• _WHAT THE EXERCISE ASKS_: Give the records again exactly as written. Leave out the pictures.

[Dataset excerpts]
________
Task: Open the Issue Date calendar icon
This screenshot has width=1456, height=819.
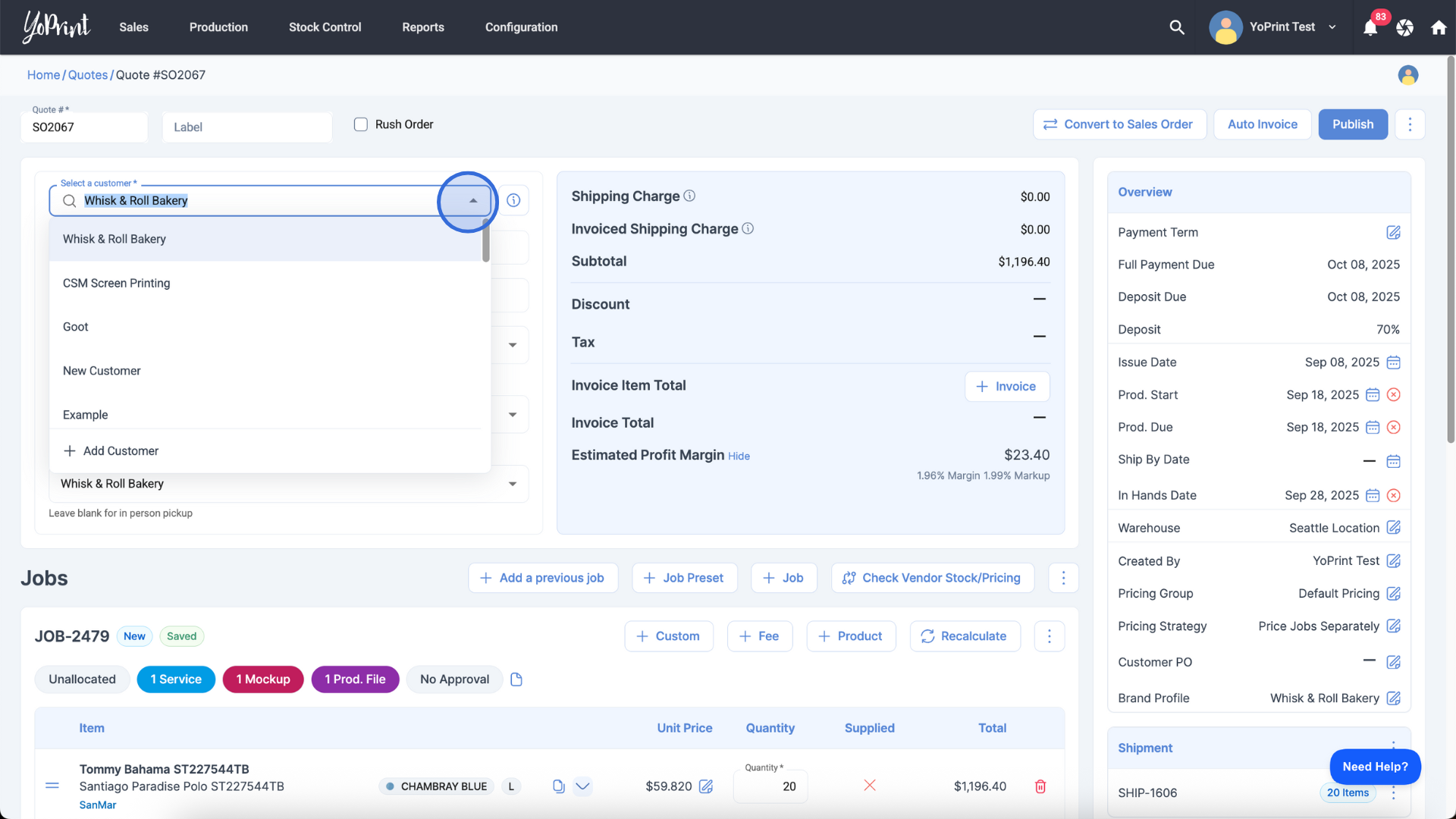Action: point(1393,362)
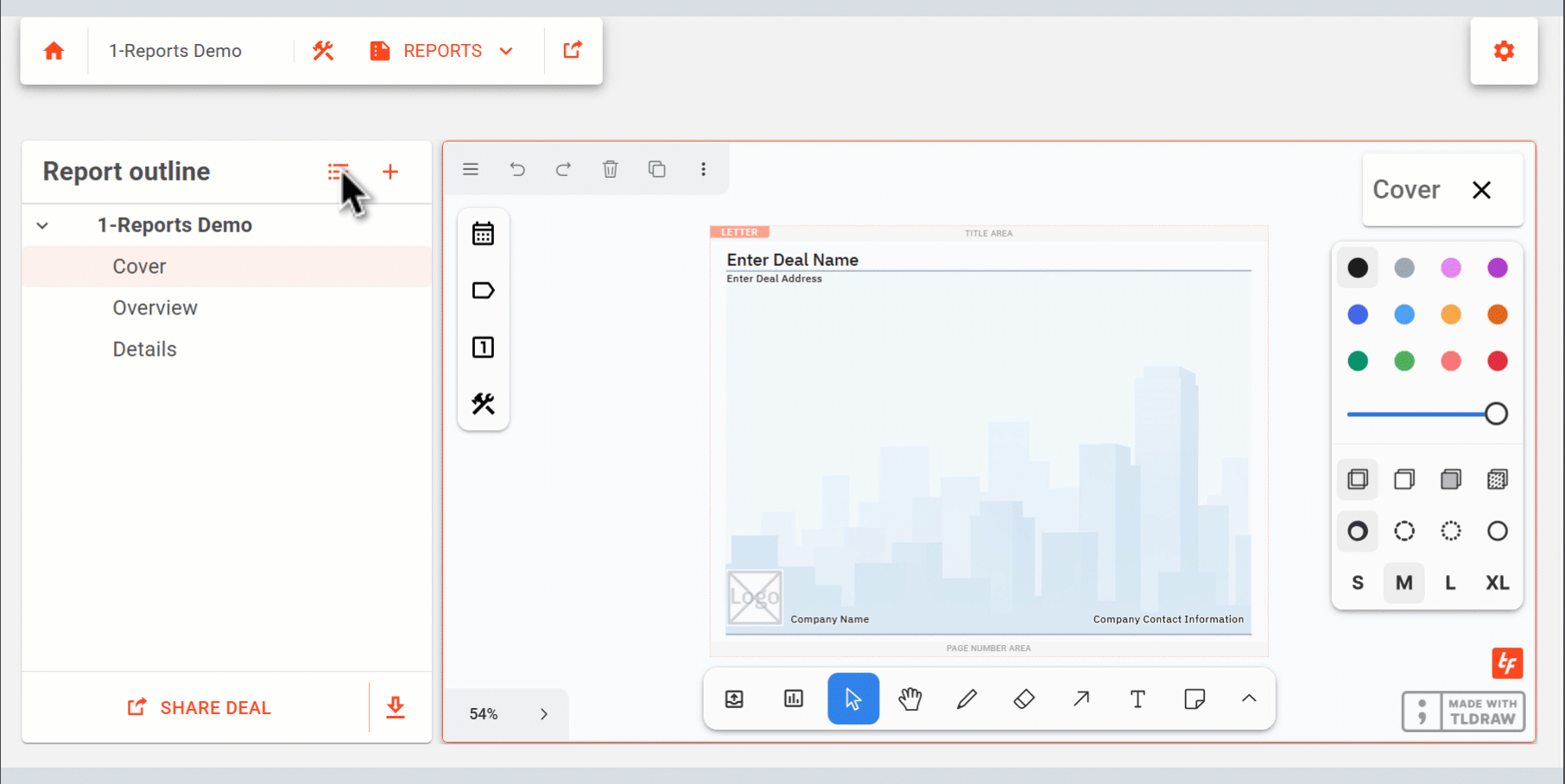The image size is (1565, 784).
Task: Activate the eraser tool
Action: tap(1024, 699)
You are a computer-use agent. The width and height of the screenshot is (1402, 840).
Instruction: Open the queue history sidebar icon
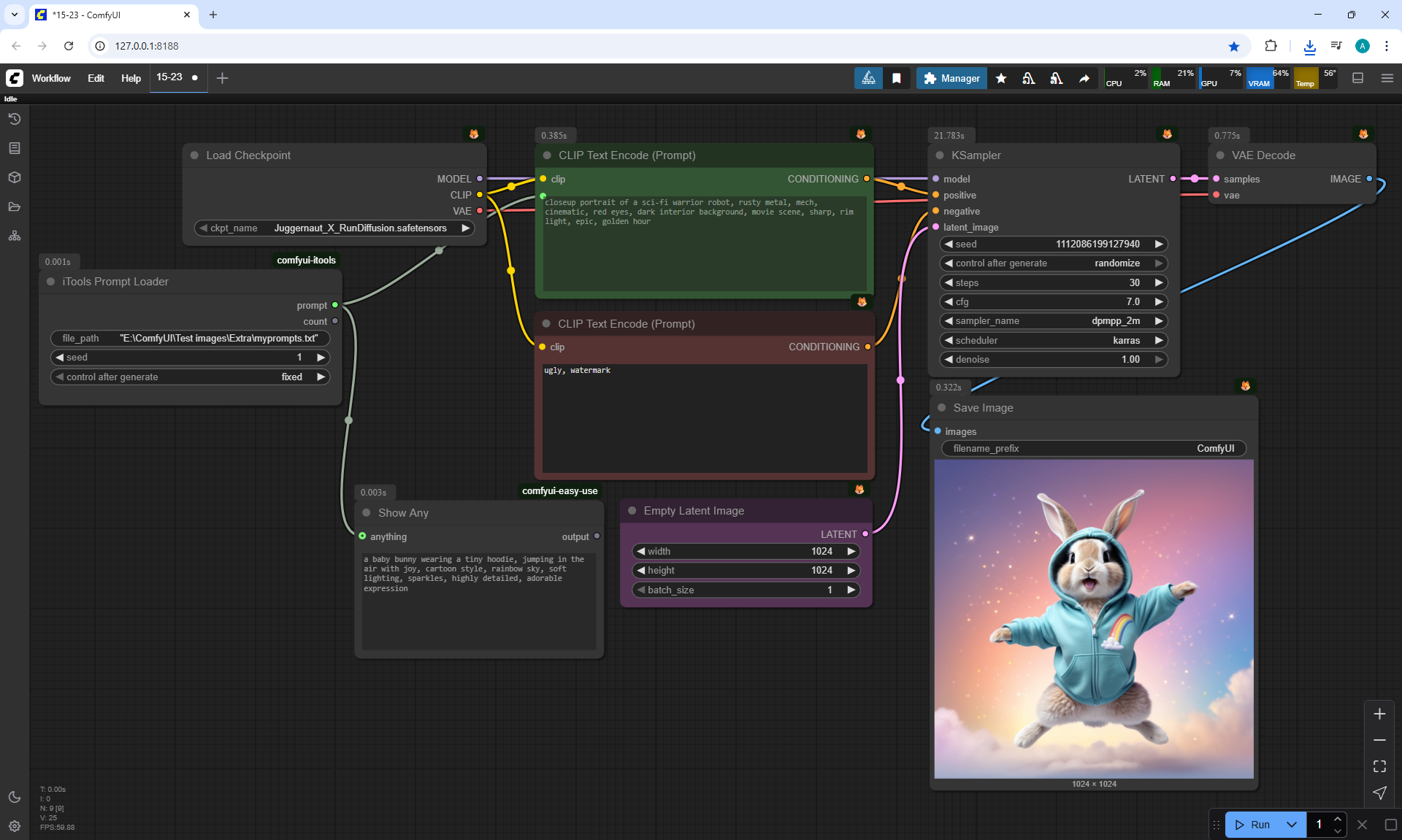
________
• _SOLUTION TO THIS TASK_:
Task: Open the Issue Date calendar icon
This screenshot has width=1456, height=819.
Action: point(1393,362)
The image size is (1565, 784).
Task: Activate the eraser tool
Action: tap(1024, 699)
You are a computer-use agent. The width and height of the screenshot is (1402, 840).
Instruction: Open the queue history sidebar icon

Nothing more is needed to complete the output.